SOURCE RECORDS:
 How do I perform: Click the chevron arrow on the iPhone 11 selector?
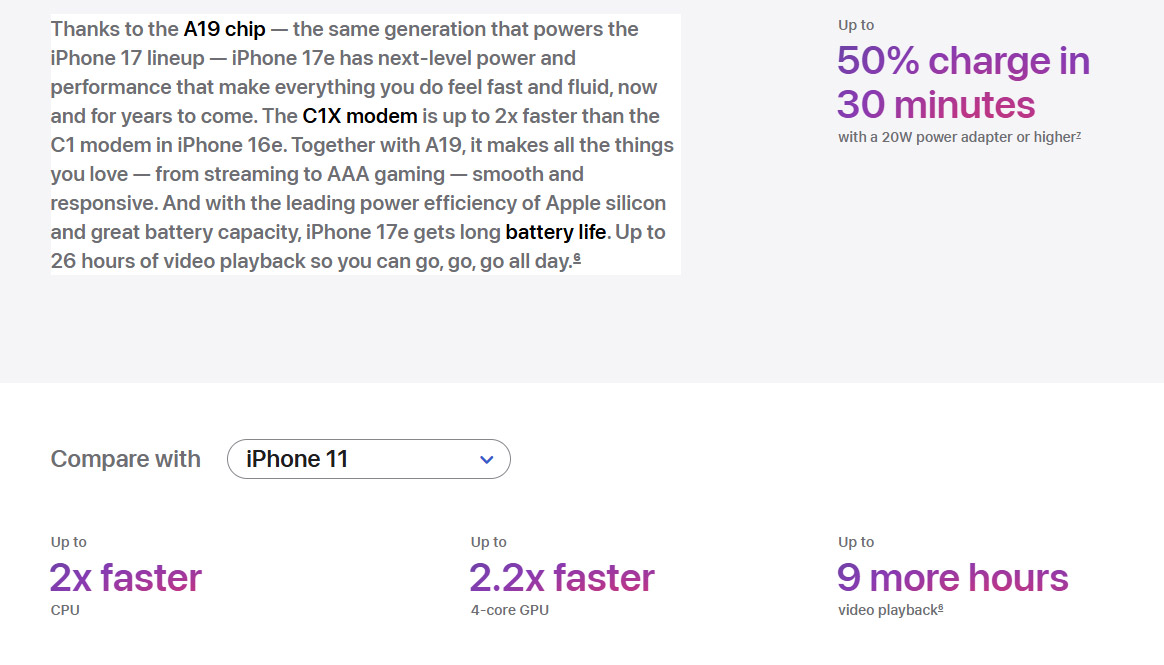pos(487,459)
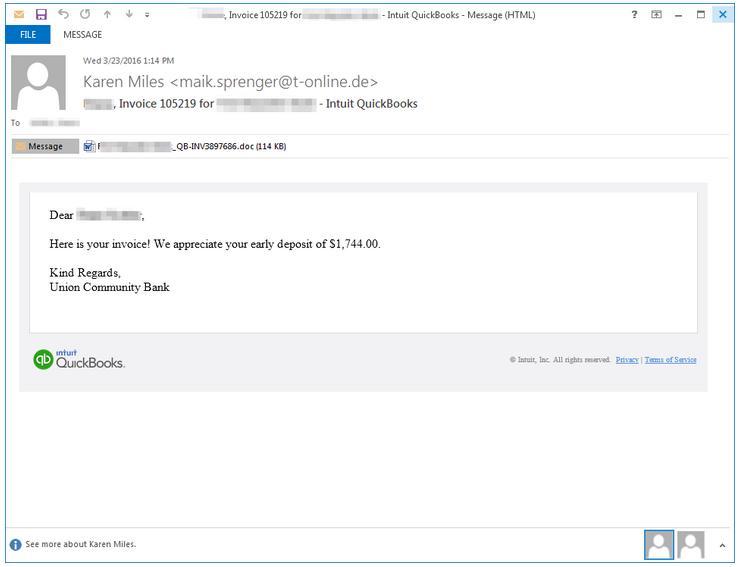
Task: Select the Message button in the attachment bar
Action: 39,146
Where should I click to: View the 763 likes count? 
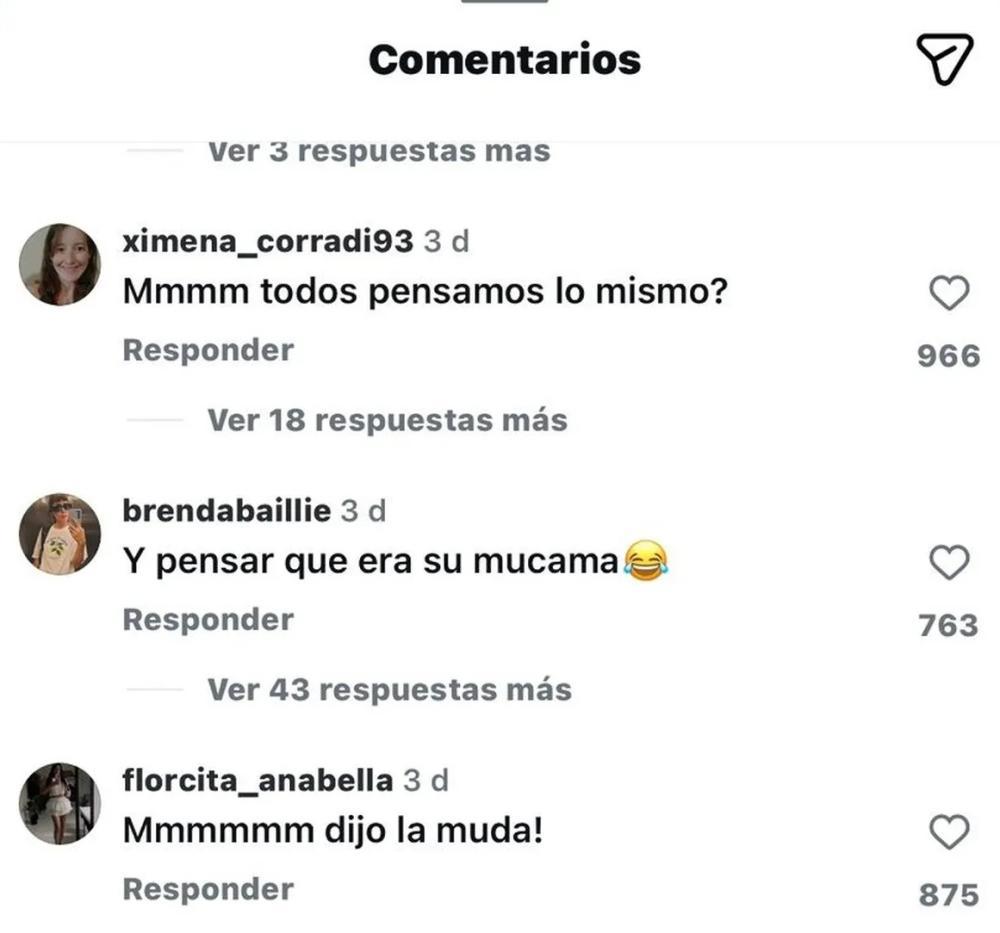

...

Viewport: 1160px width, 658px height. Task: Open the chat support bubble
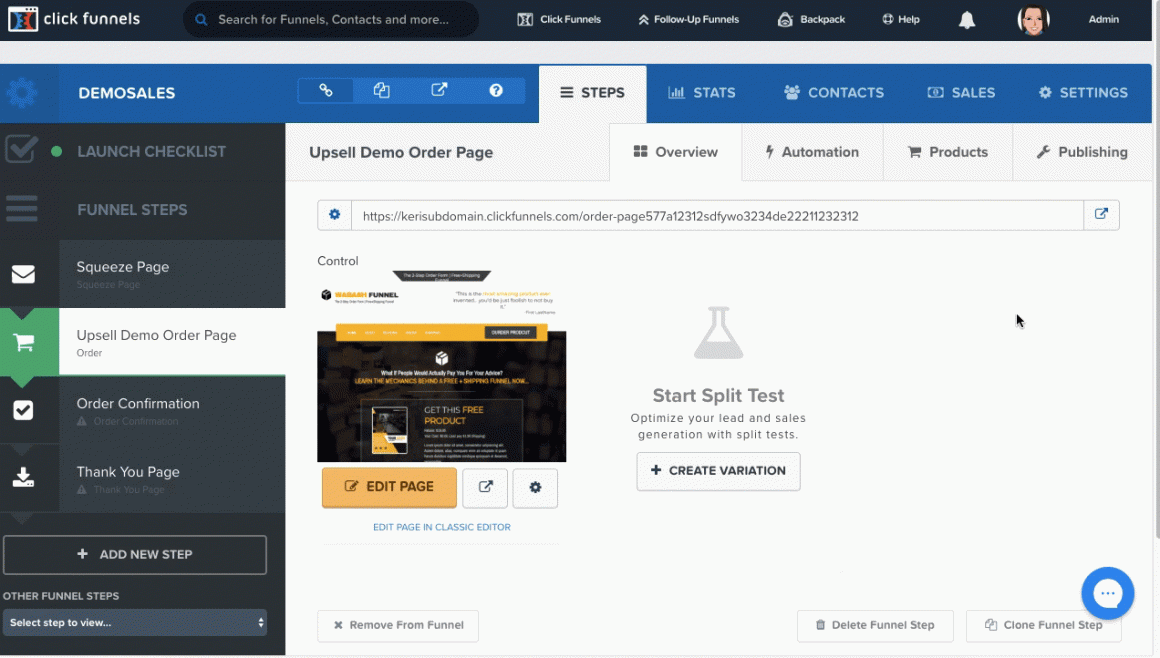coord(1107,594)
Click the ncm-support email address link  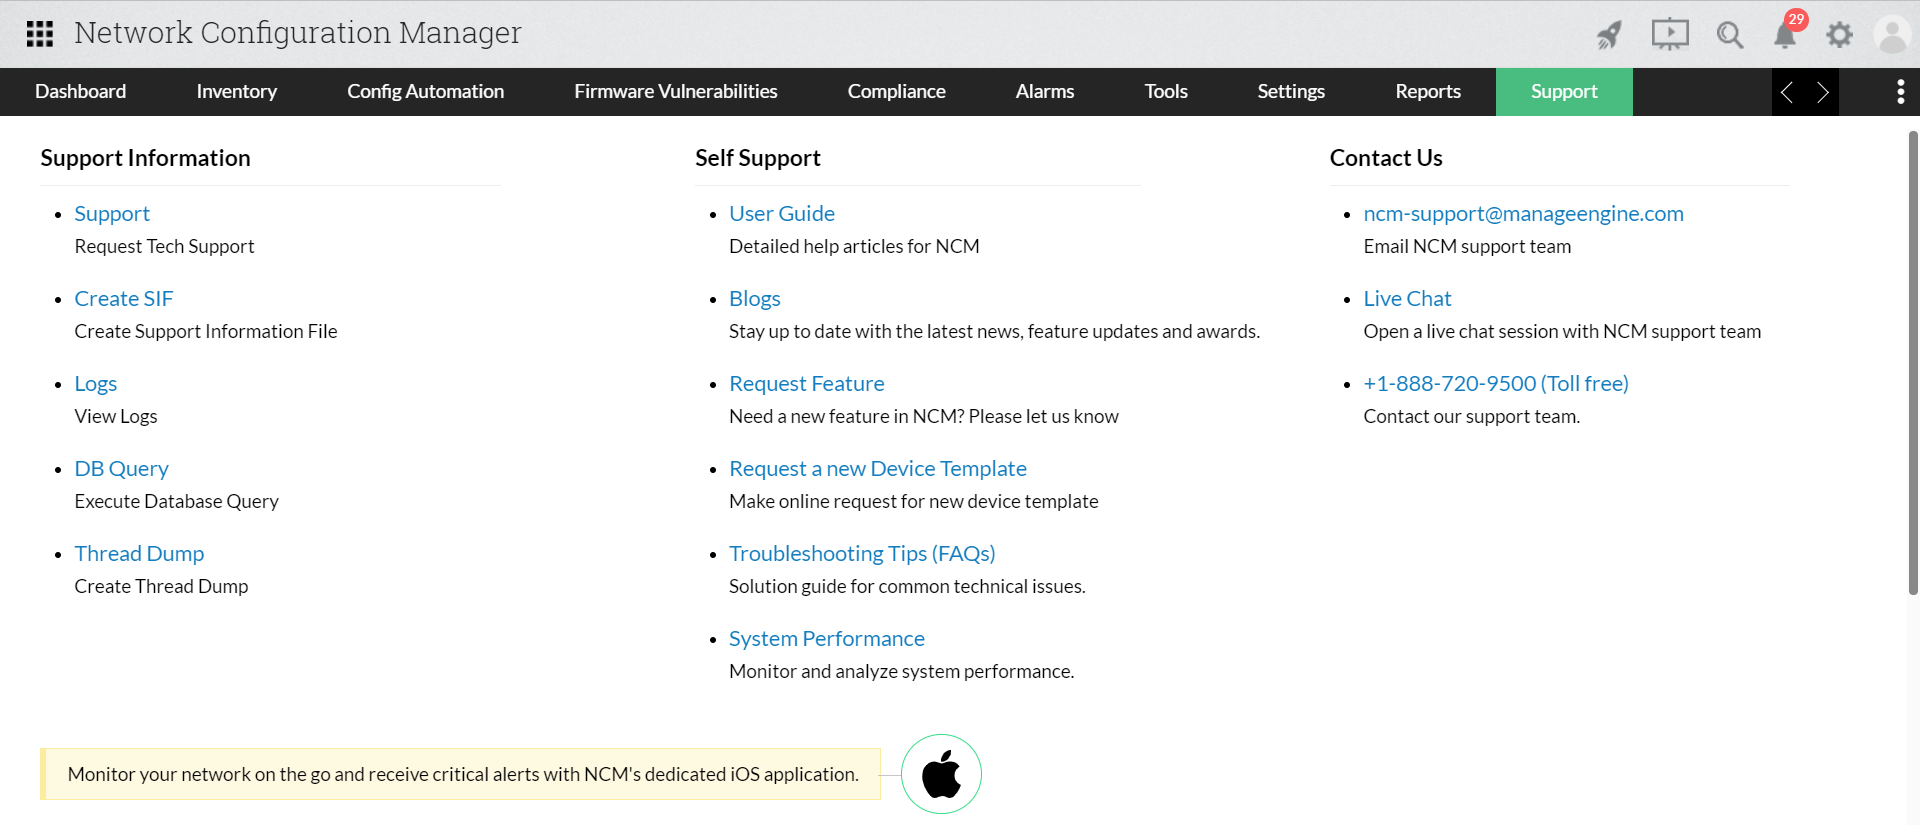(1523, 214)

---

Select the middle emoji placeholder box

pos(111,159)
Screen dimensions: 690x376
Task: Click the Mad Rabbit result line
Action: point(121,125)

WHAT YOU SHOULD DO: Among the entries above, take the lines from the one with "How do I perform: Click" through the one with "Where should I" and retype them exactly, leaving out the pictures.

ANSWER FOR THIS EXERCISE:
 How do I perform: Click the chevron arrow on the iPhone 11 selector?
pos(487,459)
Task: Select the Message button in the attachment bar
Action: 39,146
Where should I click to: View the 763 likes count? 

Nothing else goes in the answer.